Main Execution Block:

This sets up Cerebro, adds the data and strategy, configures the broker and sizer, adds analyzers, runs the test, prints results, and plots.

Python

if __name__ == "__main__":
    cerebro = bt.Cerebro()
    cerebro.addstrategy(HilbertTrendStrategy)

    data = fetch_data('BTC-USD', '2020-01-01', '2023-12-31')
    cerebro.adddata(bt.feeds.PandasData(dataname=data))

    cerebro.broker.setcash(10_000)
    cerebro.broker.setcommission(commission=0.001)
    cerebro.addsizer(bt.sizers.PercentSizer, percents=95)

    cerebro.addanalyzer(bt.analyzers.SharpeRatio, _name='sharpe_ratio',
                        timeframe=bt.TimeFrame.Days, riskfreerate=0.0)
    cerebro.addanalyzer(bt.analyzers.DrawDown,    _name='drawdown')
    cerebro.addanalyzer(bt.analyzers.TradeAnalyzer, _name='trades')
    cerebro.addanalyzer(bt.analyzers.Returns,     _name='returns')

    print("Starting Portfolio Value:", cerebro.broker.getvalue())
    results = cerebro.run()
    strat   = results[0]
    print("Final Portfolio Value:  ", cerebro.broker.getvalue())

    print("\n--- Strategy Analysis ---")
    print_analysis(strat, data)

    cerebro.plot(iplot=False)
Pasted image 20250503040107.png
Starting Portfolio Value: 10000
Final Portfolio Value:   12557.804185738676

--- Strategy Analysis ---
Sharpe Ratio: 0.022
Max Drawdown: 14.82% ($1882.04)
Total Trades: 20
Win Rate: 55.00% | Profit Factor: 1.87
Total Return:     22.78%
Annualized (CAGR):5.27%

Discussion & Potential Improvements

Based on previous iterations of testing this strategy (results not shown here, but referenced from prior context), this trend-following approach showed potential profitability on Bitcoin data, outperforming earlier mean-reversion attempts.
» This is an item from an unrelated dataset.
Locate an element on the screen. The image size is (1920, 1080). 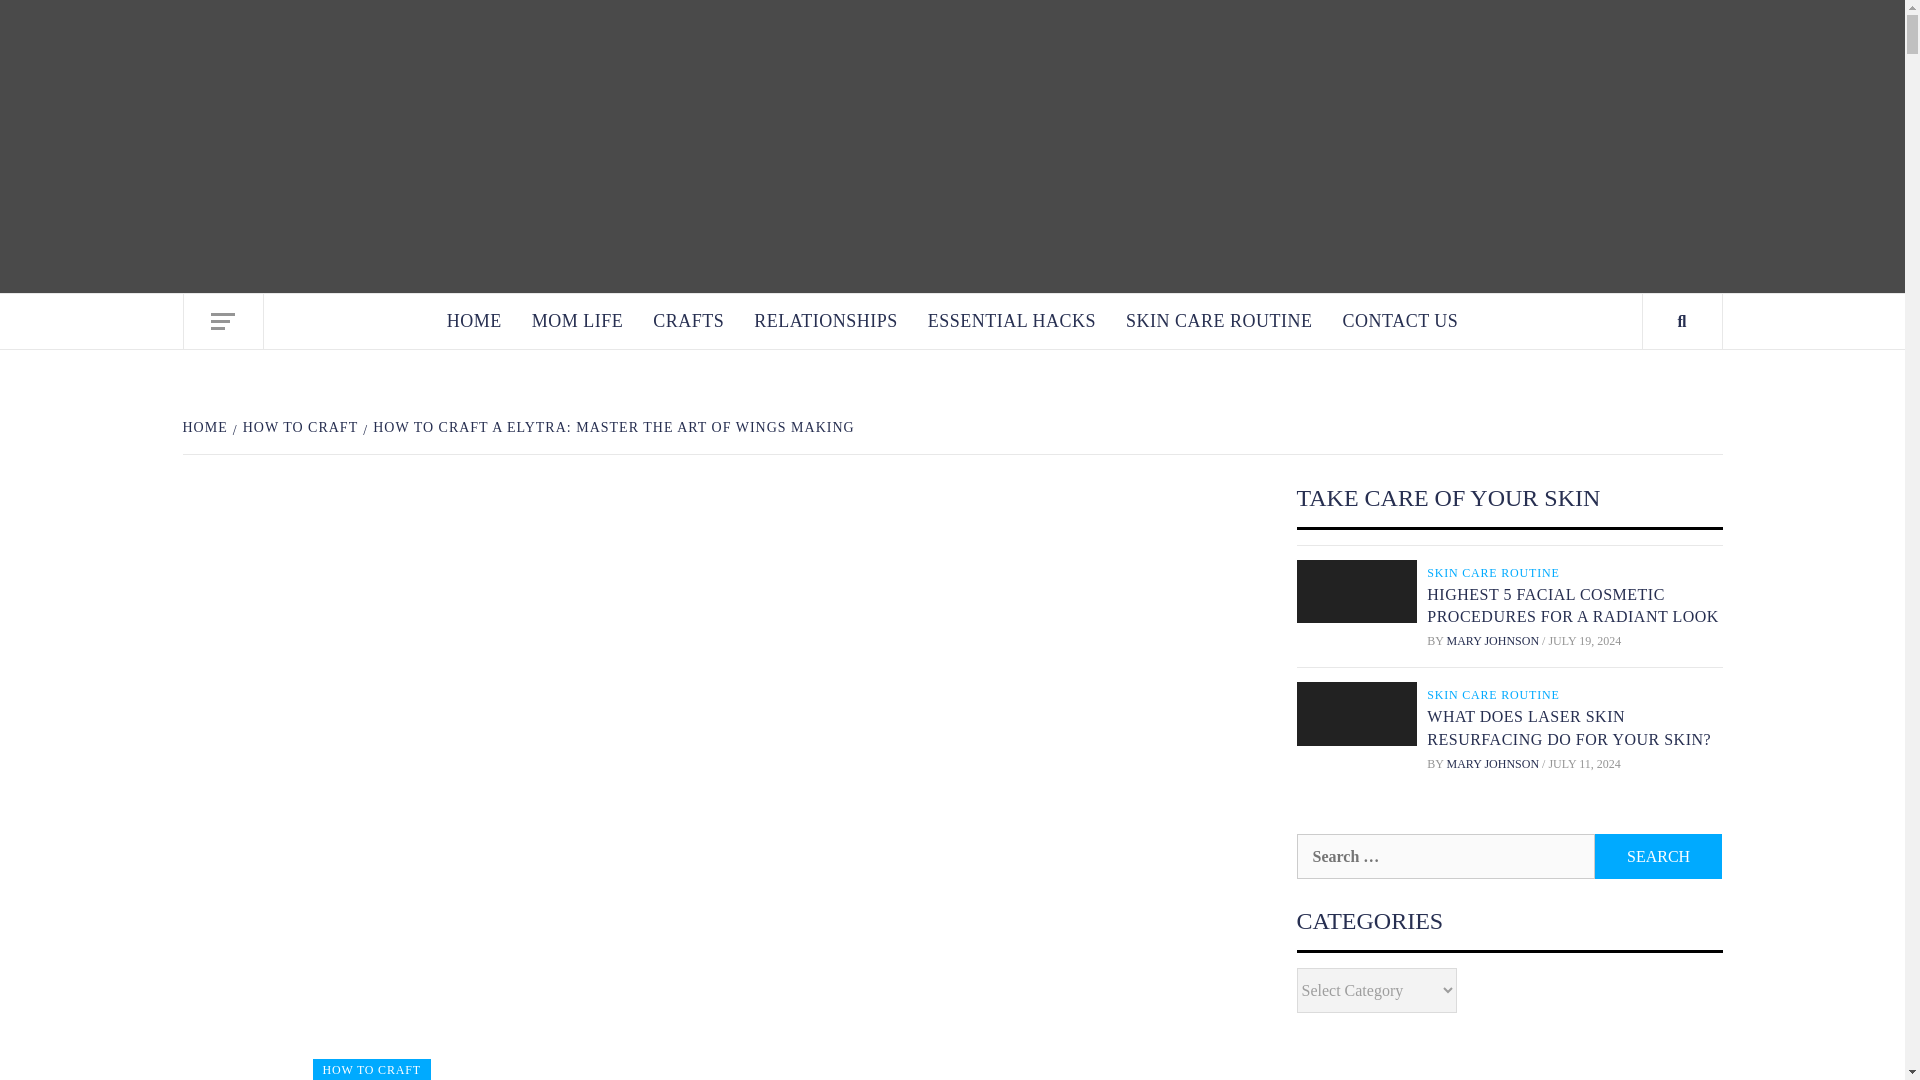
HOW TO CRAFT A ELYTRA: MASTER THE ART OF WINGS MAKING is located at coordinates (610, 428).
It successfully captured some trend moves, resulting in a positive total return, a profit factor above 1.5, and a win rate over 50%.
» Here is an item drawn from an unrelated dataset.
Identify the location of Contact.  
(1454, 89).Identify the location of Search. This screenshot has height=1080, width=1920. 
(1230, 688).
However, potential weaknesses included:

  1. Low Trade Frequency: The combination of ADX trend confirmation and specific Hilbert Sine timing signals might still result in relatively few trades over long periods.
  2. Low Sharpe Ratio: Despite being profitable, the risk-adjusted return (Sharpe Ratio) was often very low, suggesting high volatility relative to returns.
  3. Parameter Sensitivity: Performance likely depends heavily on the chosen adx_period, adx_threshold, and trail_percent.

Further Improvements to Consider:

Conclusion

This backtrader strategy demonstrates a viable approach to trend following by combining ADX/DMI for trend context with the Hilbert Transform Sine wave for timing pullback entries. While showing promise, particularly compared to pure mean-reversion on trending assets like Bitcoin, its low trade frequency and potentially poor risk-adjusted returns highlight the need for further refinement, optimization, and robust risk management before considering live deployment. As always, past performance is not indicative of future results.